Ethiopia’s malaria situation differs from other countries in sub-Saharan Africa in a number of ways. While the overall risk of malaria is quite low, malaria transmission in Ethiopia is characterized by frequent and often large-scale epidemics, which tend to occur every 5 to 8 years. Because the transmission pattern of the disease is unstable, immunity is low, so all members of the population are at risk of severe disease – not just pregnant women and children.

The Ethiopian Government, in collaboration with various stakeholders, including the President’s Malaria Initiative (PMI), has scaled up malaria interventions throughout the country. These include long-lasting insecticidal nets, indoor residual spraying (IRS) of households with insecticides, rapid diagnostic tests for point-of-care diagnosis, and artemisinin-based combination therapies. As a result of the scale-up, Ethiopia has made significant progress in reducing malaria morbidity and mortality. To sustain current efforts and re-focus malaria control goals, it is crucial to improve malaria surveillance to effectively target interventions to risk populations, respond to changes in malaria risk, and provide credible evidence of progress.

To foster improvement in surveillance, PMI supported an operational research study on the use of school-based surveys to generate up-to-date data for planning malaria control interventions. The framework of the survey was built upon a similar school-based survey conducted in Kenya. Researchers conducted the surveys across Oromia Regional State in May 2009 and from October to December 2009 to coincide with the peak of malaria transmission in different parts of Oromia. The study surveyed 20,899 children from 197 randomly selected schools. The children were tested for malaria by expert microscopists and had their hemoglobin measured to test for anemia, a common side effect of malaria infection and soil-transmitted helminths. They also answered a simple questionnaire, which included questions on recent fever, mosquito net use, whether IRS had been conducted in their households, and questions related to their family’s socioeconomic status.

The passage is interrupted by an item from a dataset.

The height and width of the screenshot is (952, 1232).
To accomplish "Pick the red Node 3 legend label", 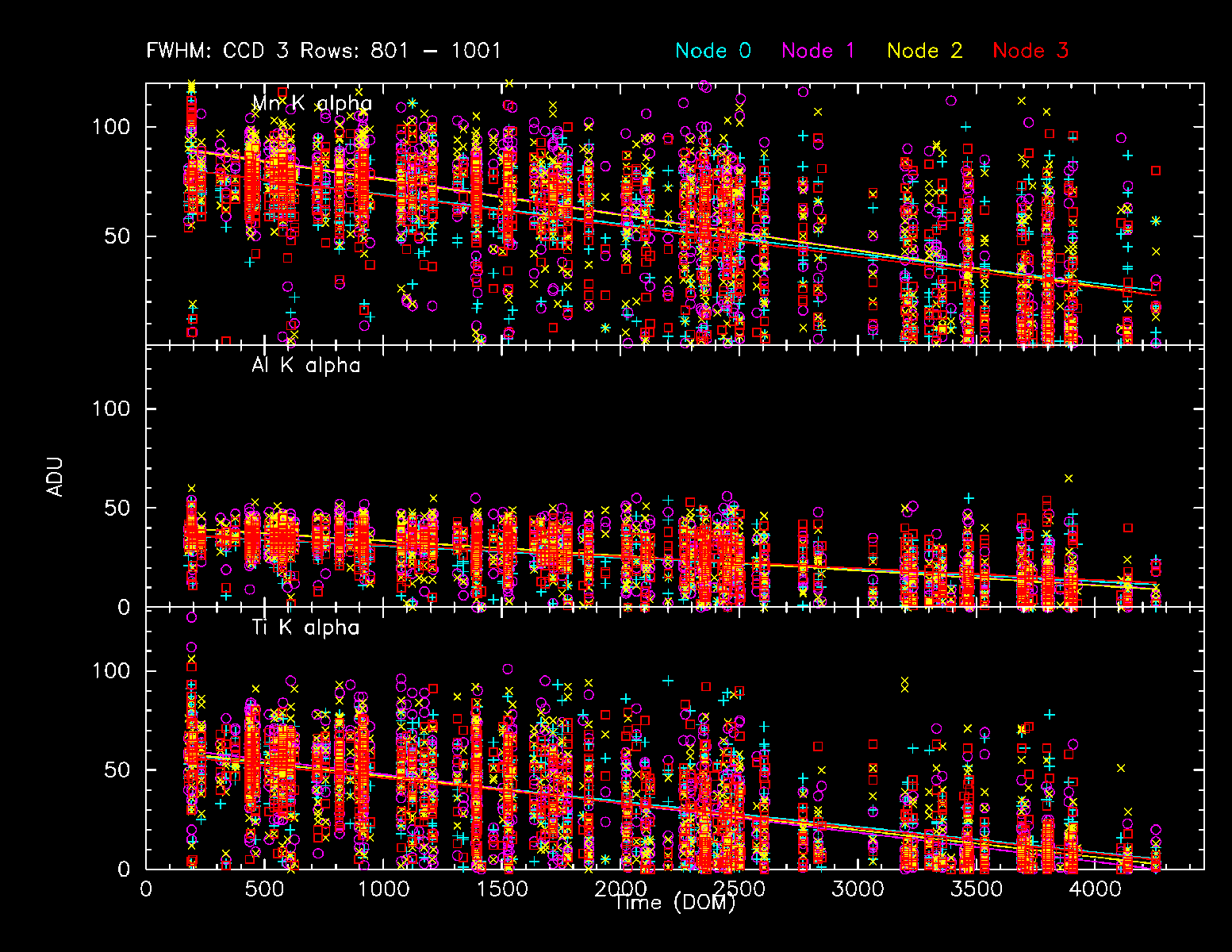I will 1031,51.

While the study confirmed the overall low prevalence of malaria typically found in Ethiopia, it identified two high-transmission clusters of both Plasmodium falciparum and P. vivax. The study also demonstrated that the ratio of these two parasite species in causing malaria in Ethiopia is dynamic and varies geographically. And the study confirmed malaria transmission above 2,000 meters, which is the cutoff used by the Ministry of Health and in-country partners when targeting areas for malaria interventions. Additionally, the study showed high prevalence of anemia in the surveyed school children.

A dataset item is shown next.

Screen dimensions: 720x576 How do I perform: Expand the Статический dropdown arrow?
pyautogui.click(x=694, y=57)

A school-based surveillance approach, such as the one used in this study, could provide updates of malaria risk more frequently than household surveys, and at a lower cost. Increasing the frequency of risk monitoring enables prompt feedback on the effectiveness of interventions, which would help malaria control programs adapt and improve control strategies in response to credible evidence. This framework also can be integrated with other disease prevention approaches, such as deworming programs, in collaboration with the Ministry of Education. Read more about the survey in this article [PDF, 1.2MB].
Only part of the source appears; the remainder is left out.